Today is Wednesday. Today is Ash Wednesday. Today is also my parent’s wedding anniversary. I’m usually glad for Wednesday to arrive because it’s a clear indication that we are nearing the weekend. Sometimes it’s called Hump Day, for those needing to get over the hump … to be on the downward slide toward Friday. Wednesday is a booster day to push us through the work week.
Ash Wednesday is a symbol of my deep-rooted faith. It is a day when I celebrate Mass, receive the mark of ashes upon my forehead, and also reminds me that I am to return to ashes upon my death. “From ashes we came and to ashes so shall we return”. The smudged cross of charcoal is an outward sign to any who see it that I admit to being a sinner and that the Season of Lent has arrived. This is an important time for me and other Christians around the world. During this time we will focus on what it means to be a follower of Christ. It is a time when we deny ourselves some of those things we love to eat, do, or waste time thinking about. Why I do this is pretty cool.

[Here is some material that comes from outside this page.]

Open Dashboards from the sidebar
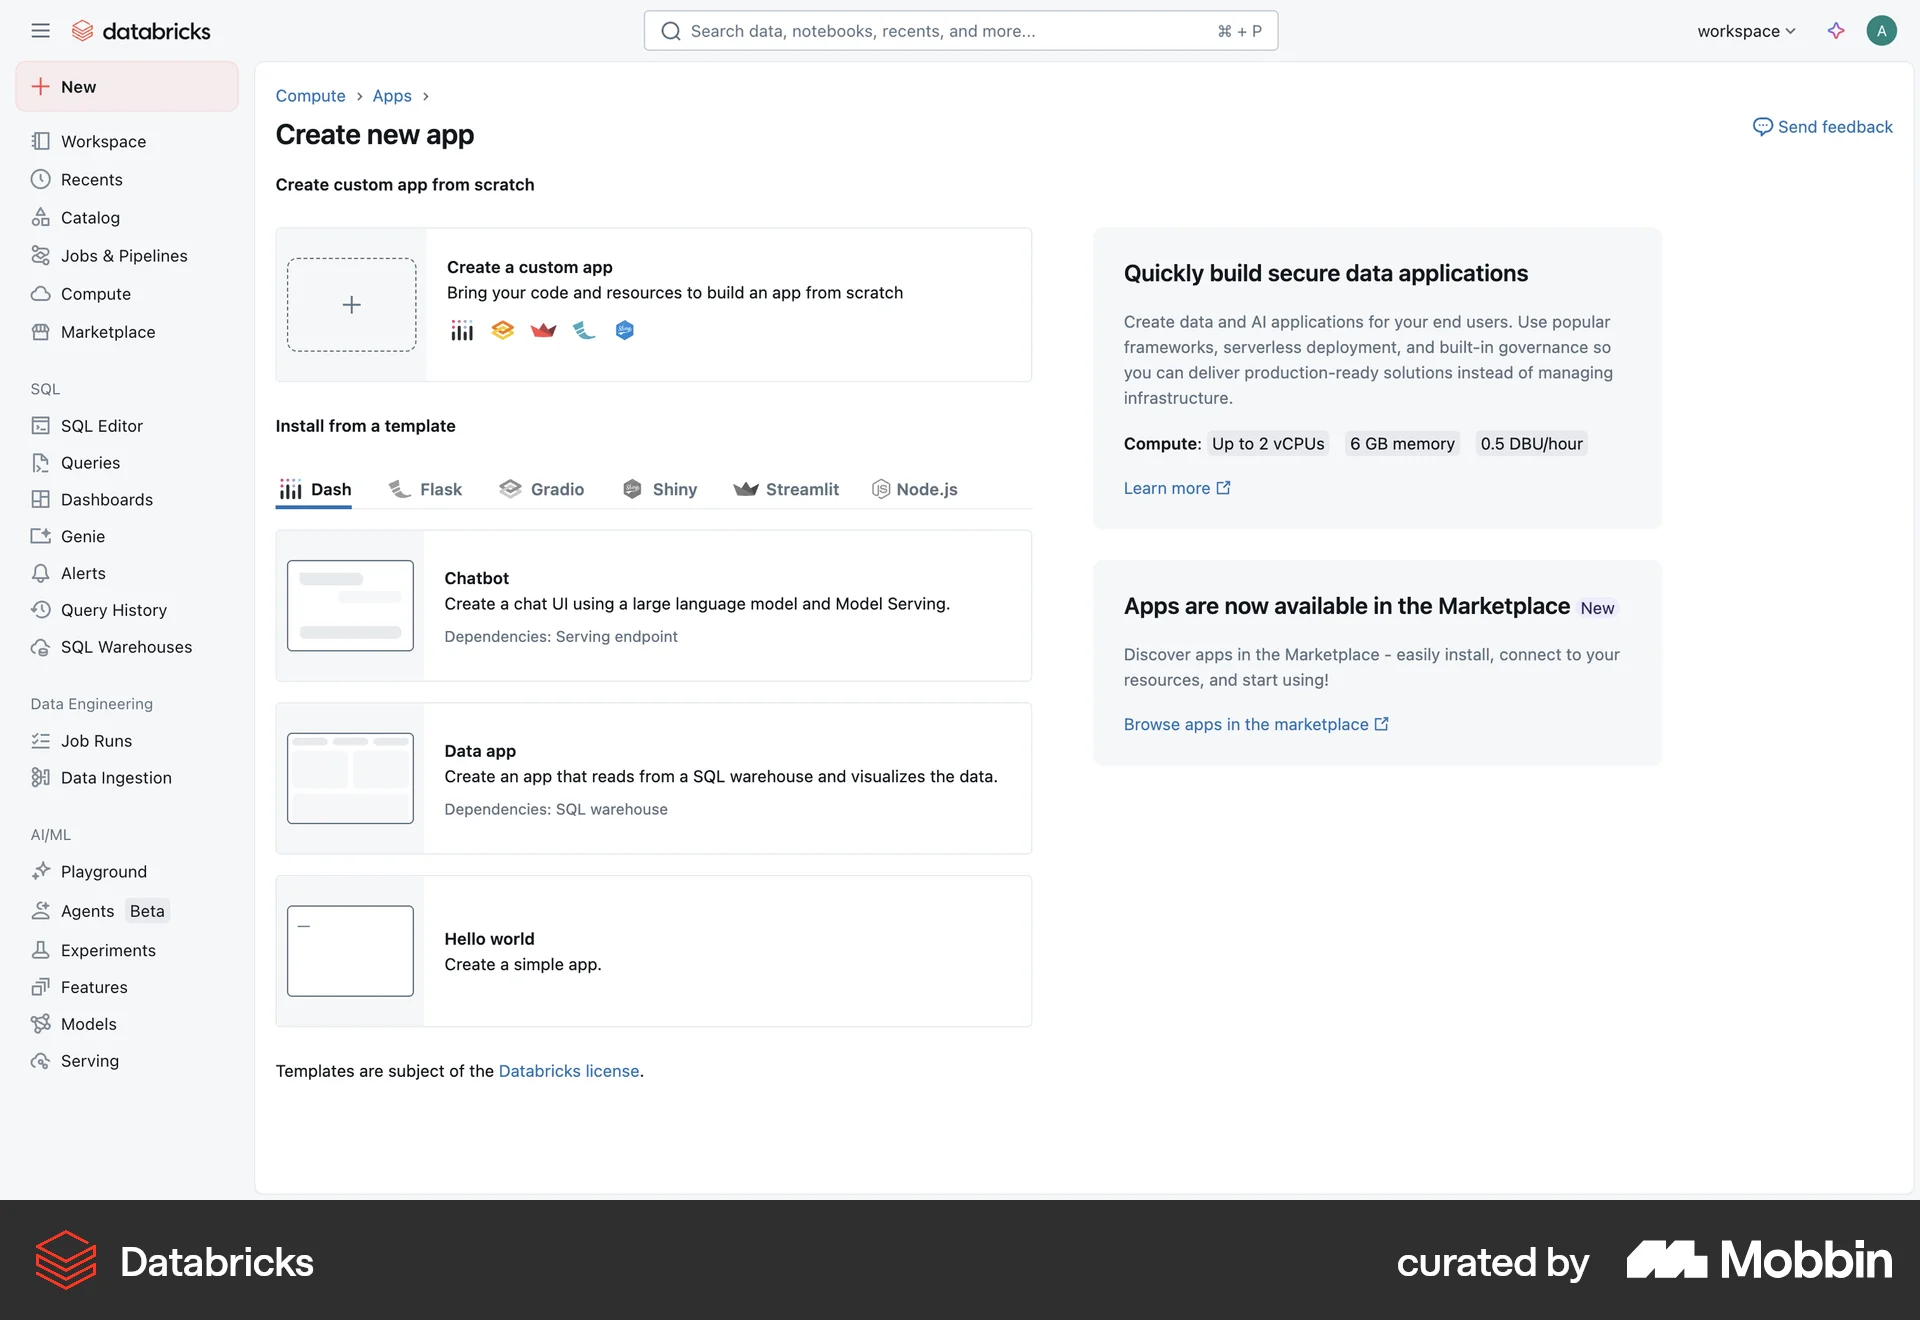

Over the next forty days I will control cravings or longings for the foods I have decided to give up. I will avoid watching, reading about or viewing anything that might also be on my list of things I have decided to forego. Instead of being unhappy about my choices I shall not wear the expression of gloom, no one will know I am fasting. On Fridays I will allow myself fish, not seafood, which is as grand as meat or poultry. I will remember the values I was taught as a child and spend time meditating and praying. Why pray?
I pray because it is a way to talk to God, from whom all good things come. In the quiet I am in a special place and I sometimes hear His voice. That happens when we become quiet and are very thankful. I pray because I can focus on the Kingdom of Heaven. I examine my mind and get back on track. I do receive emails of the Daily Word and it is a tremendous help to me in my daily life. It teaches me to train my mind on the possibilities and who I AM, rather than intense prayer. When I pray I become more than what others see. At once, I am transformed and linked with the oneness of our Creator.
Forty days and forty nights of contemplation, cleaning out, organization of myself, my thoughts, my household and my heart. I examine who I have become and why I do things. I look for ways to improve my thinking and ask myself hard questions. I cannot hide from my questions. I must be frank and honest. Little sacrifices, tithing, donating of money or time, prayer, confession and attending Mass, are all important aspects of my personal Lenten Season. It is a personal matter and anyone who wants to do the same can join in to become closer to this religious heritage. I do not seek to change or improve anyone other than myself.
Lenten Season is also important because we focus more on the journey of Jesus, the Holy Family, the way Jesus chose the apostles, His wonderful teachings and many of the miracles He performed. It is a time to remember what sacrifice Jesus made for us. He taught us about love. Love your neighbor as yourself. Love your enemy, too. Jesus taught in parables and was willing to pay the ultimate price of dying on a cross for our salvation and for our sins. Yes, I have a lot to contemplate and consider. The most important will be during Holy Week, Passover, Good Friday and Easter. I feel blessed to have these things to guide me for without them, I would be lost and have no spiritual direction.
Today marks the wedding day of my late parents. March 9th. It’s a day written in my heart. These two beautiful people had a family and I, their youngest, love them so very much. Theirs is a good long story that I will share another day. Just know they are the two people I owe everything to, for giving me a life worth living, and teaching me to love God.